= Beginning of Section =

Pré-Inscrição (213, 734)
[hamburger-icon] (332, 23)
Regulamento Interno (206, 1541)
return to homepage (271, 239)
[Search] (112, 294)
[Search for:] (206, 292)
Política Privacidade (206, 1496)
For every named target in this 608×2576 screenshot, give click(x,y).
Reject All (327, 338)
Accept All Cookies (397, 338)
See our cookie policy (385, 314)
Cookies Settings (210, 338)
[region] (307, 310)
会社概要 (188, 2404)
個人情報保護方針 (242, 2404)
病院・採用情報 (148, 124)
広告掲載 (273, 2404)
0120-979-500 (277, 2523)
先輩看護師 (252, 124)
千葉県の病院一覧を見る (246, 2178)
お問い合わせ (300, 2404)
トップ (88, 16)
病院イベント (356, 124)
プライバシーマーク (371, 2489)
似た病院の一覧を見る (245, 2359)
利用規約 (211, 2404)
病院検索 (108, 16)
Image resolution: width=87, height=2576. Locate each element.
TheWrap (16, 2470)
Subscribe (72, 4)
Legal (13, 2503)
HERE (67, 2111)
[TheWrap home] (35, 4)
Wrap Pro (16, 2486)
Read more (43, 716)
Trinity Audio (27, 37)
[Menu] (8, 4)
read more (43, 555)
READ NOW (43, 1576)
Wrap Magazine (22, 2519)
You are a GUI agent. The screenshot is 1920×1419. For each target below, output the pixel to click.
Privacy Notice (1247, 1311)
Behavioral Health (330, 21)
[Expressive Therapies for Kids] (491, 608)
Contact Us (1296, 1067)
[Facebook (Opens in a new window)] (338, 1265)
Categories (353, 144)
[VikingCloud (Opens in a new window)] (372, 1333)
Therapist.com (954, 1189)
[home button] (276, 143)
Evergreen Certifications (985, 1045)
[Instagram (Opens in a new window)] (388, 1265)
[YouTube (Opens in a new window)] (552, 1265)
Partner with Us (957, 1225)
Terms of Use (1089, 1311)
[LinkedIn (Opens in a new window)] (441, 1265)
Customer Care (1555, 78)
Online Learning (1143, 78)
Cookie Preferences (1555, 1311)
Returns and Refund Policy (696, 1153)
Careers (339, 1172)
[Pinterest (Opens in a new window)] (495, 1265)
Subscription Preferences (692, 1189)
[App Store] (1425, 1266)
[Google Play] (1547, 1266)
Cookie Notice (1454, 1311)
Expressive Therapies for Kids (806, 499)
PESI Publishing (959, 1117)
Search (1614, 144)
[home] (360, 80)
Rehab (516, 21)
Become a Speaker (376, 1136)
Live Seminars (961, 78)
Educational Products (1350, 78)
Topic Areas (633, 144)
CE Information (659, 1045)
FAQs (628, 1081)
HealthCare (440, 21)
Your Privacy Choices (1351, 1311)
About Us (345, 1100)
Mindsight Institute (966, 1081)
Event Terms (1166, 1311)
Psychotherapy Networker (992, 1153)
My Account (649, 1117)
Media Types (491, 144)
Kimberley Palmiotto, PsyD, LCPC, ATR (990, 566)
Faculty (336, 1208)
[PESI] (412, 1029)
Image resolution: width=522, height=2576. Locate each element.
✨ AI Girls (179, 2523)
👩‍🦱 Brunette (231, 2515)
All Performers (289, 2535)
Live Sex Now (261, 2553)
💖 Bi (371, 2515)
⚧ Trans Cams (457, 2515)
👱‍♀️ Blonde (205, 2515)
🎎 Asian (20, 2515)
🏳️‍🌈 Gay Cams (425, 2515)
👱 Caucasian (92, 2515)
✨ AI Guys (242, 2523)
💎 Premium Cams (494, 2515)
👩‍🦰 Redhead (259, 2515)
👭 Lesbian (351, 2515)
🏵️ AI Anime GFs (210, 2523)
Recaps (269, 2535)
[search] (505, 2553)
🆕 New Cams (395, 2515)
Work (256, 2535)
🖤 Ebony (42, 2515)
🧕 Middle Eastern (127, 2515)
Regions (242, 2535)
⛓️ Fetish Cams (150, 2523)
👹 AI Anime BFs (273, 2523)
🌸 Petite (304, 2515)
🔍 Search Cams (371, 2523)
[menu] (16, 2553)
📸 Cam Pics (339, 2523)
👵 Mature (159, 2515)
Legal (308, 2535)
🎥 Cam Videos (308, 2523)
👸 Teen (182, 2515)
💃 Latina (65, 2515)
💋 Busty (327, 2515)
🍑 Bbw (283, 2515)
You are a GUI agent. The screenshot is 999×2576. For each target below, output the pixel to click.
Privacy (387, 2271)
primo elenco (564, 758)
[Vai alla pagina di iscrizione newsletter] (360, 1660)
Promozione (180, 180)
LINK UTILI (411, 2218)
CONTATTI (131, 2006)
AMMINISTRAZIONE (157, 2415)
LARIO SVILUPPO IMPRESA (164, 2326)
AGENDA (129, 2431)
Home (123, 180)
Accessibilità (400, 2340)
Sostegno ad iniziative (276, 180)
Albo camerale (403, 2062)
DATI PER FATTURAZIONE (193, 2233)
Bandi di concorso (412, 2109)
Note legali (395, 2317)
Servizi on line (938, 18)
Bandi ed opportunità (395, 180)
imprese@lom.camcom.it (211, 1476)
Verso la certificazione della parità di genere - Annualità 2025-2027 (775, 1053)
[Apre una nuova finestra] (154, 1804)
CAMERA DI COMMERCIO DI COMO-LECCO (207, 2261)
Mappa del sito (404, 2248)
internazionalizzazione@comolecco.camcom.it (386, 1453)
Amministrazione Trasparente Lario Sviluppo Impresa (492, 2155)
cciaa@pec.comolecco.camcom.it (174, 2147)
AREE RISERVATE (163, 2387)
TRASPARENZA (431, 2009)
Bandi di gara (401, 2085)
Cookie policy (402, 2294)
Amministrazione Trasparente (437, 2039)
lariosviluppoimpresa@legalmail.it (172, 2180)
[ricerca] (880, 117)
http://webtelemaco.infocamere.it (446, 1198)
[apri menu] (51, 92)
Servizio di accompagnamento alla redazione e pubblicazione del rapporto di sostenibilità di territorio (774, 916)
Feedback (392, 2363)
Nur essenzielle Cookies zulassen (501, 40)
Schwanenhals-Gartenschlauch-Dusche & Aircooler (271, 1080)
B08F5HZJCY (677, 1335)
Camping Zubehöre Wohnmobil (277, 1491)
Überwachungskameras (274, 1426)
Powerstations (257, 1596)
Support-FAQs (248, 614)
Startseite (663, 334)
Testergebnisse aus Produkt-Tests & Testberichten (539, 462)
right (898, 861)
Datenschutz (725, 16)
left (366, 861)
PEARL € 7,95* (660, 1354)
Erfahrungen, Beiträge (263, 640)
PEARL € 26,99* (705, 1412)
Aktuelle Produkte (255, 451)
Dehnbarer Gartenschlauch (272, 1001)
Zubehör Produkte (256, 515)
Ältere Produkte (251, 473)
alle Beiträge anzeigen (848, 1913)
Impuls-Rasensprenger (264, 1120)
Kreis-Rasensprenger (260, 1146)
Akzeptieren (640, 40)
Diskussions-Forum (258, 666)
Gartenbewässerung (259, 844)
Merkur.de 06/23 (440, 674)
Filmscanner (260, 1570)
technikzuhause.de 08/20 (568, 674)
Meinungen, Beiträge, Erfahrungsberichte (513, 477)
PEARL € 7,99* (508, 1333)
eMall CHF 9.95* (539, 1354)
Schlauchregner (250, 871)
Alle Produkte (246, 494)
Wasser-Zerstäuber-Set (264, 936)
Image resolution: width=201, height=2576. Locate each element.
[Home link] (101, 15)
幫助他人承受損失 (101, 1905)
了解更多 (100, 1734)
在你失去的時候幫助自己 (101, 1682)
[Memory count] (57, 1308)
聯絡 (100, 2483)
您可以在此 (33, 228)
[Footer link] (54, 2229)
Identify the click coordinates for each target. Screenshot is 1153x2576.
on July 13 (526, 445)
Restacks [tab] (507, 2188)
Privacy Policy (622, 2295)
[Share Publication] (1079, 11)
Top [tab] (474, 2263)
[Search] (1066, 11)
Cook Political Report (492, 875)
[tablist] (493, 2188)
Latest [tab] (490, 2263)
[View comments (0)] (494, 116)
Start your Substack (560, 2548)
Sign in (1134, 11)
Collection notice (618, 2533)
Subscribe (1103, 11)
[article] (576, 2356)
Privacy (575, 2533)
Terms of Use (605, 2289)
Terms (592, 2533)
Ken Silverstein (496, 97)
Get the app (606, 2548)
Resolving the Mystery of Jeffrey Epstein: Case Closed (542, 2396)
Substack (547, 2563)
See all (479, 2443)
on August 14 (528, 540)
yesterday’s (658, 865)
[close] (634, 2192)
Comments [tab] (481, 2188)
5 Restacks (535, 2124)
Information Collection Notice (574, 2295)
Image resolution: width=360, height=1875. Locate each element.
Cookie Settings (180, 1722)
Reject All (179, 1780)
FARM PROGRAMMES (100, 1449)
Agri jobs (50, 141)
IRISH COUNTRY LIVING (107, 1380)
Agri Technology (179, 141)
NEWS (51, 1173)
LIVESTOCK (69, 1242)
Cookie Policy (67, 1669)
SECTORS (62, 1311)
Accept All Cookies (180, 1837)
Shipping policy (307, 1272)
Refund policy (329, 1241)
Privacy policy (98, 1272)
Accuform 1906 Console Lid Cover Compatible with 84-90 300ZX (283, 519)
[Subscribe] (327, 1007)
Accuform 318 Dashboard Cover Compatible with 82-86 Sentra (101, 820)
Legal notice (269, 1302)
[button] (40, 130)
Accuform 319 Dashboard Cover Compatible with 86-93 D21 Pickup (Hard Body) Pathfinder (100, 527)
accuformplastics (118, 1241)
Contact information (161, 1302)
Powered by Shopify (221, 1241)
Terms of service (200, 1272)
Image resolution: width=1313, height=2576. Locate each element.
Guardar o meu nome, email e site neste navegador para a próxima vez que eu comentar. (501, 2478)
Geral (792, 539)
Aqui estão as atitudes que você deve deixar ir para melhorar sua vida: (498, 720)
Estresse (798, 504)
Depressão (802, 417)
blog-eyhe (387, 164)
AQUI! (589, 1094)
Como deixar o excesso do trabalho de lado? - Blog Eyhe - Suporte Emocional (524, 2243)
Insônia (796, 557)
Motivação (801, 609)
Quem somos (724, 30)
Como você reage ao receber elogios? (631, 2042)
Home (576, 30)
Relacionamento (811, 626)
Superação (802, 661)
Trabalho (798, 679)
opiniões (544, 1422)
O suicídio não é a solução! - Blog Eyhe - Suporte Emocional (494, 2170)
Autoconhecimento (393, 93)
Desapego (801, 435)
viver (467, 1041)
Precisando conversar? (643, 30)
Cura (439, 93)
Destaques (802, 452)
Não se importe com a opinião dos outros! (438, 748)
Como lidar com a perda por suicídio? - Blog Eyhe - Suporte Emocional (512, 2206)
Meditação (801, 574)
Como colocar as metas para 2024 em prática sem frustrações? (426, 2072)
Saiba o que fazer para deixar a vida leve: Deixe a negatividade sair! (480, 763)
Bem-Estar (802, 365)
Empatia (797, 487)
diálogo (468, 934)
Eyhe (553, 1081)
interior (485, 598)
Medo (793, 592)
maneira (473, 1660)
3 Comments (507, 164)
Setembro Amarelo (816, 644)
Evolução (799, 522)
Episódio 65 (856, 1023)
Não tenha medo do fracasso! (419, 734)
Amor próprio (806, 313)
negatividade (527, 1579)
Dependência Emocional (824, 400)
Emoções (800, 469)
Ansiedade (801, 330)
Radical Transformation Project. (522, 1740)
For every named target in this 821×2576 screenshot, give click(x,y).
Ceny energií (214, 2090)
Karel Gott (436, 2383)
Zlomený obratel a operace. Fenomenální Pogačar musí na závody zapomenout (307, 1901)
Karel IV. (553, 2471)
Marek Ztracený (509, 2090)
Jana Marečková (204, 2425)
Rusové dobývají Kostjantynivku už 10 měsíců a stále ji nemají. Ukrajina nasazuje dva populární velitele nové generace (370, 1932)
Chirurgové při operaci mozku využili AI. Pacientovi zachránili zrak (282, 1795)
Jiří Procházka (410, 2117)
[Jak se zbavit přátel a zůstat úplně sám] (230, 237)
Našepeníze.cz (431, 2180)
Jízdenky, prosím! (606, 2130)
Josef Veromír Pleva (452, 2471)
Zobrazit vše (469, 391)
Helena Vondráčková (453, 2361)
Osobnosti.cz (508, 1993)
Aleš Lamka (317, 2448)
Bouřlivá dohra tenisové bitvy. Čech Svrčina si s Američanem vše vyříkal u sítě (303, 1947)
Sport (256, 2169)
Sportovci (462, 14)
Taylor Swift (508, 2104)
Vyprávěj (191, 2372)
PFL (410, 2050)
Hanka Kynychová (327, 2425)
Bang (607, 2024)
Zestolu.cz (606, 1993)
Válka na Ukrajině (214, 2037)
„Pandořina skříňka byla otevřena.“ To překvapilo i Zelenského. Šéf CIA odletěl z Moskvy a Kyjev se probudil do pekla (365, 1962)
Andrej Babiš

= End of Section =

**How to complete this task:**
In the data above, which lines include "Beiträge"? Return those lines.

**Finished task:**
Erfahrungen, Beiträge (263, 640)
alle Beiträge anzeigen (848, 1913)
Meinungen, Beiträge, Erfahrungsberichte (513, 477)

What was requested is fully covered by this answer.